Problem requirements –
Reproduce all of the material below word for word, keeping every line in its original order.

Stored data –
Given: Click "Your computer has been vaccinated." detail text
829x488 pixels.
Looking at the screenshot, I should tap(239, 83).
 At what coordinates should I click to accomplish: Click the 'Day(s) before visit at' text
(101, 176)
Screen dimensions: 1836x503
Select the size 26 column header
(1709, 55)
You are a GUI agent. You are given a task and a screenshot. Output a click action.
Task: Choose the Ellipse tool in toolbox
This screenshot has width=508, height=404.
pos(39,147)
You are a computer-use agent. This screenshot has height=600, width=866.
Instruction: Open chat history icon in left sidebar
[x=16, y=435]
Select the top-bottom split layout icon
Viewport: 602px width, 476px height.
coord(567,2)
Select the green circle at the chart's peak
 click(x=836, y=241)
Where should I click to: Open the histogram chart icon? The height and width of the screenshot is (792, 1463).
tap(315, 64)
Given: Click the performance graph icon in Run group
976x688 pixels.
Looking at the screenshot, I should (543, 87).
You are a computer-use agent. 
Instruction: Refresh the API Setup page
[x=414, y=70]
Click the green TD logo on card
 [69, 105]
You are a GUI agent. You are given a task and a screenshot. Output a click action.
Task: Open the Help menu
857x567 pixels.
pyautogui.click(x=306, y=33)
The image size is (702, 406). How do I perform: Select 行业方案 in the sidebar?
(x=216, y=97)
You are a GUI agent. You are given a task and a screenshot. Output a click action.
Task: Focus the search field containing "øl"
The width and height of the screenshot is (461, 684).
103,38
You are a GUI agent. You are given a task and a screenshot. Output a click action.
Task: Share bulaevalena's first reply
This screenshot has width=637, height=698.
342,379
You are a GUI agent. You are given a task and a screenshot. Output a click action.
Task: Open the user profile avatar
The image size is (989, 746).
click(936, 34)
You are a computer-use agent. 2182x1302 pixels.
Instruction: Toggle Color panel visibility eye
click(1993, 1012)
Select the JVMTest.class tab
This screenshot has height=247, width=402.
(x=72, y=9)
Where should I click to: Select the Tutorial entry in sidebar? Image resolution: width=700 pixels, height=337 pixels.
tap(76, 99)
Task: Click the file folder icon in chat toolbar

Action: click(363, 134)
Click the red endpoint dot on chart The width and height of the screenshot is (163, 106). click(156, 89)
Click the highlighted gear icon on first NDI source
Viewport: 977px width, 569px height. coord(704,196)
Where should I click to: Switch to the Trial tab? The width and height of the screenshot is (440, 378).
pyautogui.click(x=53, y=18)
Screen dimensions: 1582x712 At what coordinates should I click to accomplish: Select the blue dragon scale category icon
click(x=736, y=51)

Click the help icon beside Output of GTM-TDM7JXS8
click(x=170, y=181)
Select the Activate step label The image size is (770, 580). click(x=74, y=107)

Answer –
Given: Click "Your computer has been vaccinated." detail text
829x488 pixels.
Looking at the screenshot, I should tap(239, 83).
 At what coordinates should I click to accomplish: Click the 'Day(s) before visit at' text
(101, 176)
Screen dimensions: 1836x503
Select the size 26 column header
(1709, 55)
You are a GUI agent. You are given a task and a screenshot. Output a click action.
Task: Choose the Ellipse tool in toolbox
This screenshot has width=508, height=404.
pos(39,147)
You are a computer-use agent. This screenshot has height=600, width=866.
Instruction: Open chat history icon in left sidebar
[x=16, y=435]
Select the top-bottom split layout icon
Viewport: 602px width, 476px height.
coord(567,2)
Select the green circle at the chart's peak
 click(x=836, y=241)
Where should I click to: Open the histogram chart icon? The height and width of the screenshot is (792, 1463).
tap(315, 64)
Given: Click the performance graph icon in Run group
976x688 pixels.
Looking at the screenshot, I should (543, 87).
You are a computer-use agent. 
Instruction: Refresh the API Setup page
[x=414, y=70]
Click the green TD logo on card
 [69, 105]
You are a GUI agent. You are given a task and a screenshot. Output a click action.
Task: Open the Help menu
857x567 pixels.
pyautogui.click(x=306, y=33)
The image size is (702, 406). How do I perform: Select 行业方案 in the sidebar?
(x=216, y=97)
You are a GUI agent. You are given a task and a screenshot. Output a click action.
Task: Focus the search field containing "øl"
The width and height of the screenshot is (461, 684).
103,38
You are a GUI agent. You are given a task and a screenshot. Output a click action.
Task: Share bulaevalena's first reply
This screenshot has width=637, height=698.
342,379
You are a GUI agent. You are given a task and a screenshot. Output a click action.
Task: Open the user profile avatar
The image size is (989, 746).
click(936, 34)
You are a computer-use agent. 2182x1302 pixels.
Instruction: Toggle Color panel visibility eye
click(1993, 1012)
Select the JVMTest.class tab
This screenshot has height=247, width=402.
(x=72, y=9)
Where should I click to: Select the Tutorial entry in sidebar? Image resolution: width=700 pixels, height=337 pixels.
tap(76, 99)
Task: Click the file folder icon in chat toolbar

Action: click(363, 134)
Click the red endpoint dot on chart The width and height of the screenshot is (163, 106). click(156, 89)
Click the highlighted gear icon on first NDI source
Viewport: 977px width, 569px height. coord(704,196)
Where should I click to: Switch to the Trial tab? The width and height of the screenshot is (440, 378).
pyautogui.click(x=53, y=18)
Screen dimensions: 1582x712 At what coordinates should I click to accomplish: Select the blue dragon scale category icon
click(x=736, y=51)

Click the help icon beside Output of GTM-TDM7JXS8
click(x=170, y=181)
Select the Activate step label The image size is (770, 580). click(x=74, y=107)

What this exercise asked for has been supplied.